When he gave his life to Christ his ambition didn’t go away — it was channeled for God’s glory, it became a flame that leaped higher and higher! “Now he had a passion to exalt the name of Jesus and establish and edify His church… In later life Paul wrote: ‘It has always been my ambition to preach the gospel where Christ was not known’ (Romans 15:20).” (p. 66)

“Paul’s ambition was fired by two powerful motives. First was the love of Christ, which ‘compelled’ him… (2 Corinthians 5:14). That was the love that had captured and broken his rebellious heart. Second… he said, ‘I owe something to all people…’ (Romans 1:14)… His ambition was funneled into a single channel — ‘This one thing I do’ (Philippians 3:13) — and it united his whole life.” (p. 66)

Count Nikolaus Zinzendorf founded the Moravian Church in the 1700’s with a revival of spirituality that featured 100 years of continuous 24-hour a day prayer! And he pioneered a world missions program when the sending of missionaries was rare. His little colony of three hundred members in Hernhut, Germany produced 296 missionaries around the world. “In twenty years they sent out more missionaries than evangelical churches had sent out in the two centuries up to that time.” (p. 155)

“David Brainerd, early missionary to the Indians of the United States, was so consumed with a passion for the glory of Christ in the salvation of souls that he claimed, ‘I cared not how or where I lived, or what hardships I endured, so that I could but gain souls for Christ.’

“Jonathan Edwards, noted [New England Puritan] revivalist and educator [in the 1700’s] , declared, ‘I will live [for Christ] with all my life while I live.’

“The founder of The Salvation Army, William Booth, [a British Methodist minister of the 19th Century] claimed: ‘So far as I know, God has had all there was of me.’” (p. 65)

Anyone Can Excel For Christ

Maybe you feel that you couldn’t be great for God? Maybe a life of exemplary devotion to the Lord seems out of reach to you?

J. Oswald Sanders means to encourage us all that we can be and do more for the sake of Christ than we think. “With all the resources of God at our disposal, we need not plead our weakness or inadequacy as an excuse for poor performance. The least promising among us may yet be used greatly by God.

“Thomas Scott, 1747-1821, was the dunce of his school. The teachers expected little of him, so why bother with him? But his brain and heart only needed to be awakened. One day some statement of a teacher penetrated his deepest being.

“Then and there he formed a resolute purpose, a master ambition.
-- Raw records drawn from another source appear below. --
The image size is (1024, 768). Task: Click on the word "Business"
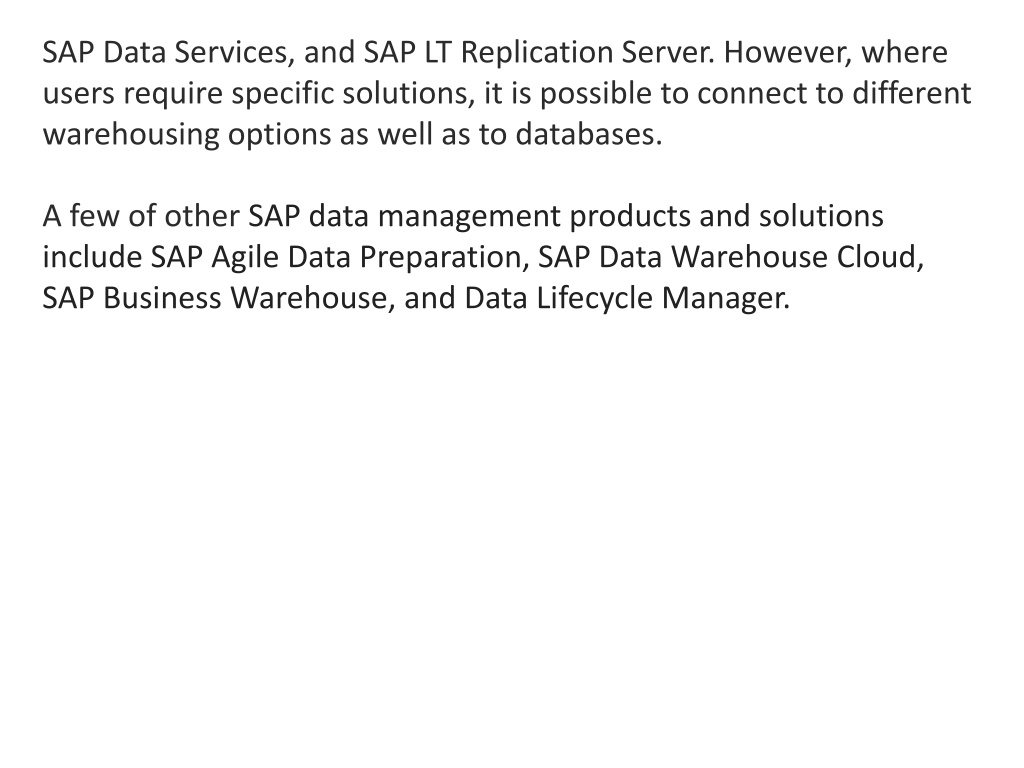click(162, 298)
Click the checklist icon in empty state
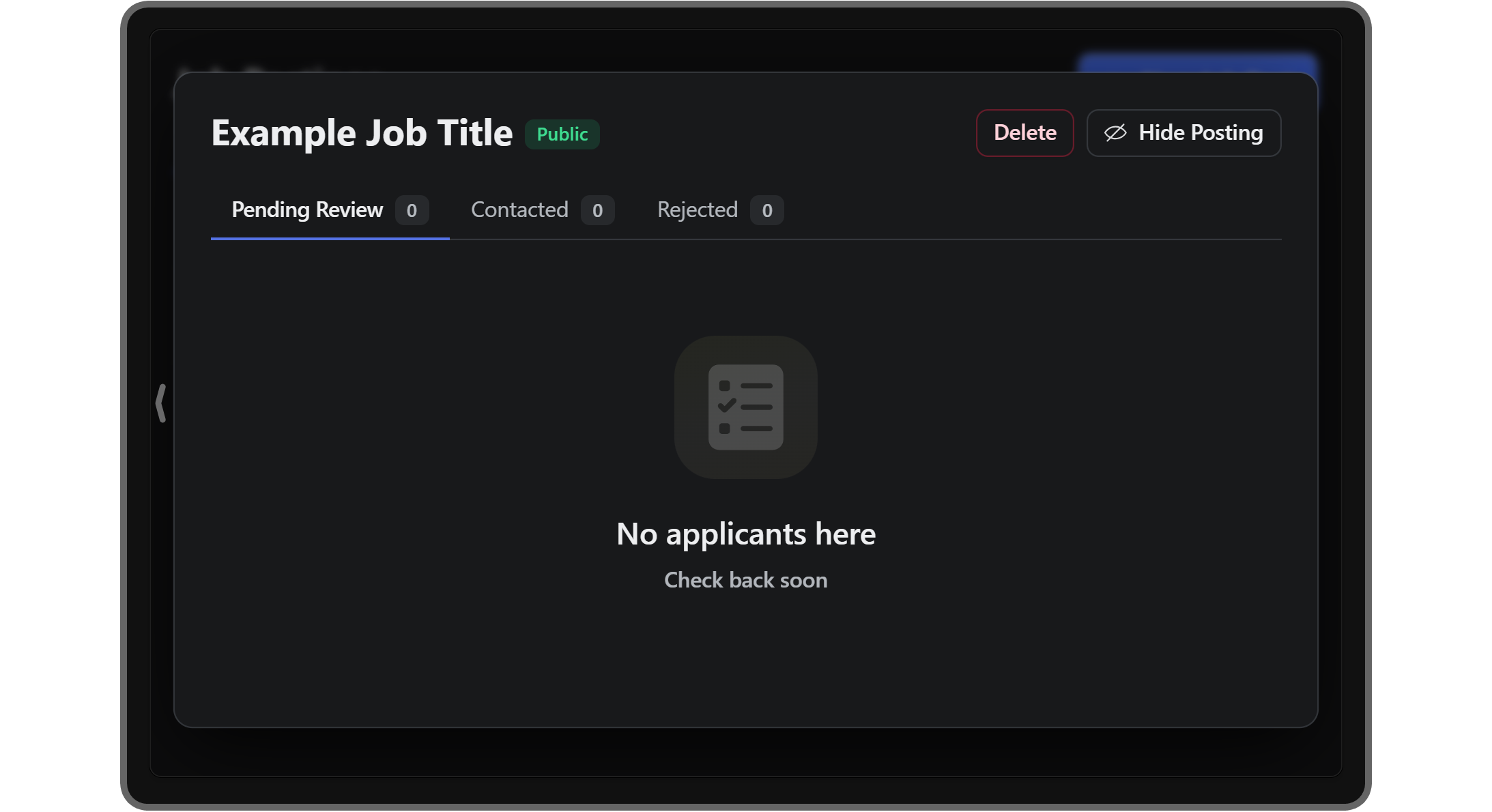 746,406
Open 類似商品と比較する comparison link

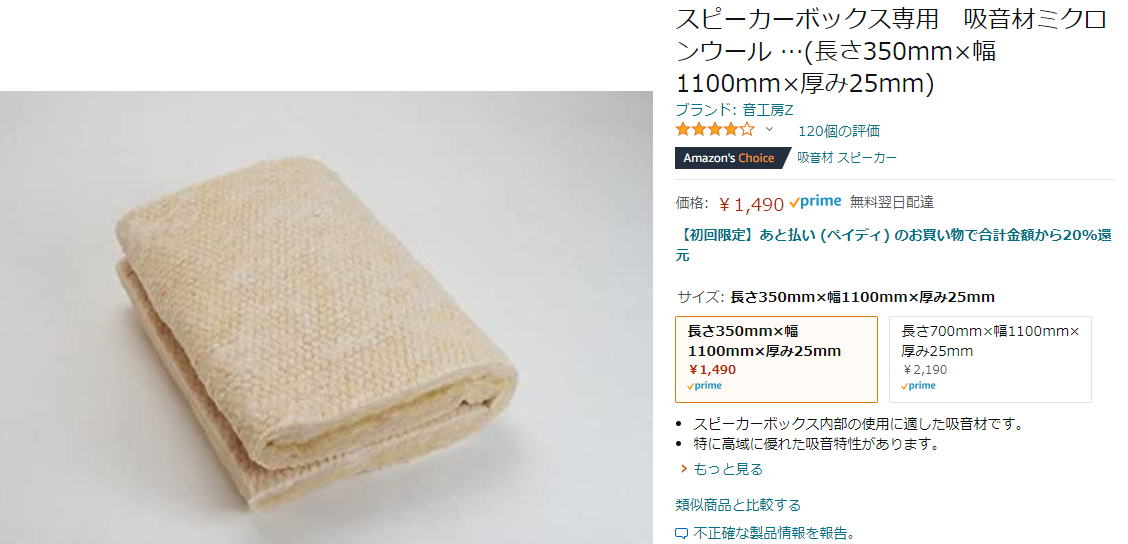coord(738,505)
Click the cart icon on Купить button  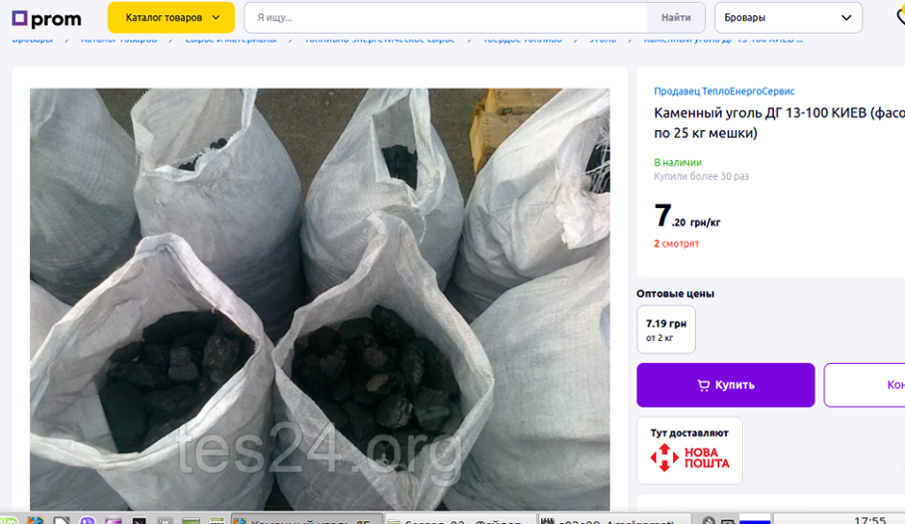pos(703,385)
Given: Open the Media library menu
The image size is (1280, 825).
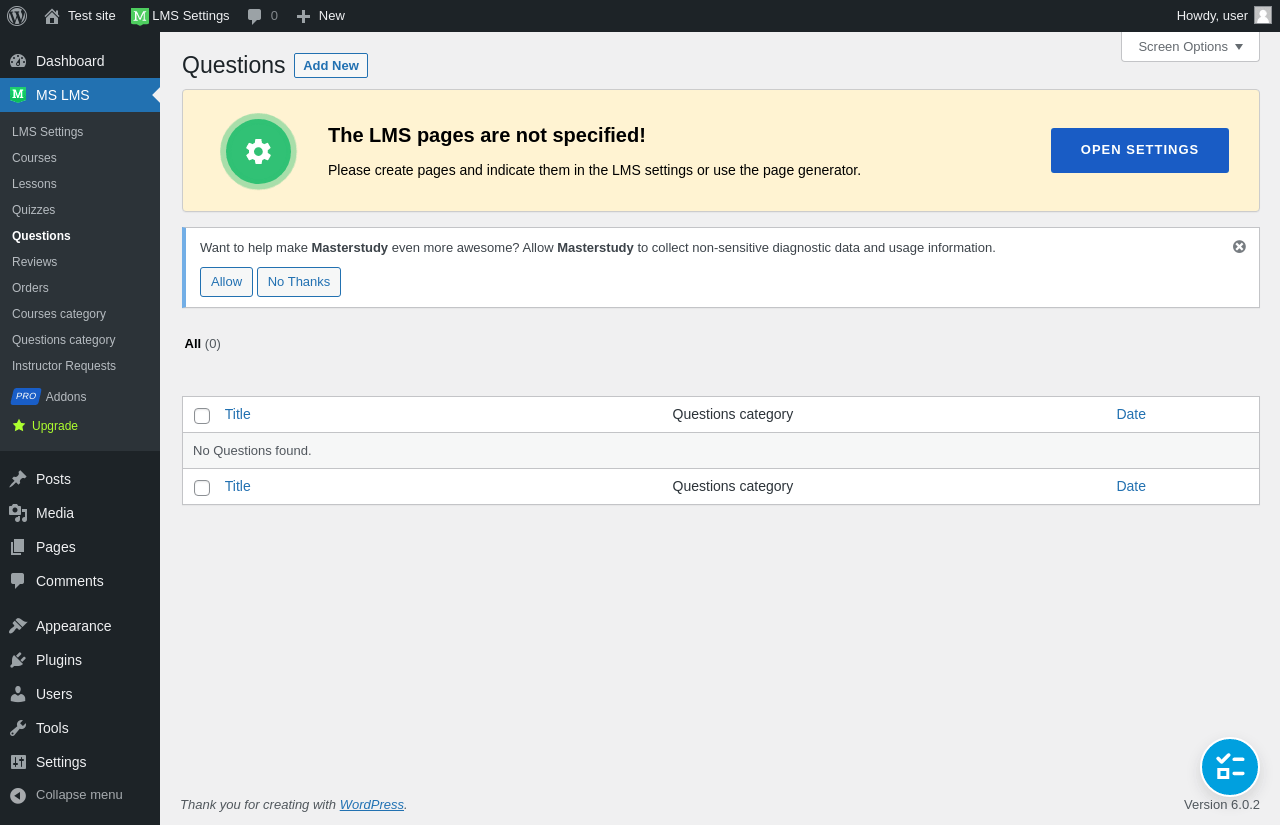Looking at the screenshot, I should click(55, 513).
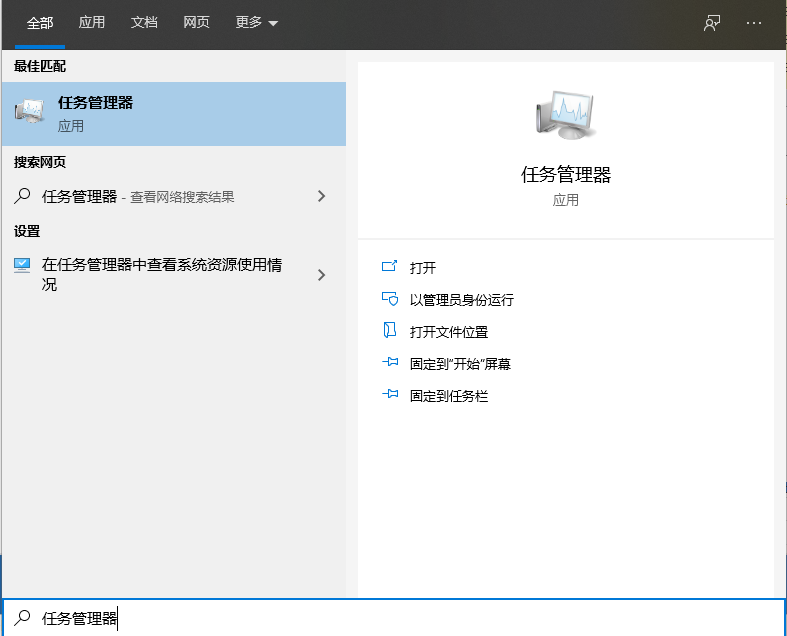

Although his progress was slow, the teachers noted a difference. He grew to be a strong and worthy man and succeeded the noted former slave-trader John Newton, composer of the hymn ‘Amazing Grace,’ as rector of the church at Aston Sandford. He also wrote a large and valuable commentary on the whole Bible, which had a great influence on his generation. So valuable was the work of this erstwhile dunce that the commentary is still available in America today.

“Other class members are all forgotten. The one of whom least was expected, and who labored under the greatest handicap, is the one whose name and influence endured. And all because he was gripped by a master ambition.” (pp. 67-68)

In closing, let’s once again draw inspiration and guidance from the Apostle Paul, our best example of a disciple of Christ who gave his all to love Christ and win every person that he could to rejoice in the Lord with him:

Be glad in God!

Compared to the high privilege of knowing Christ Jesus as my Master firsthand, everything, I once thought I had going for me is insignificant — dog, dung. I’ve dumped it all in the trash so that I could embrace Christ and be embraced by him…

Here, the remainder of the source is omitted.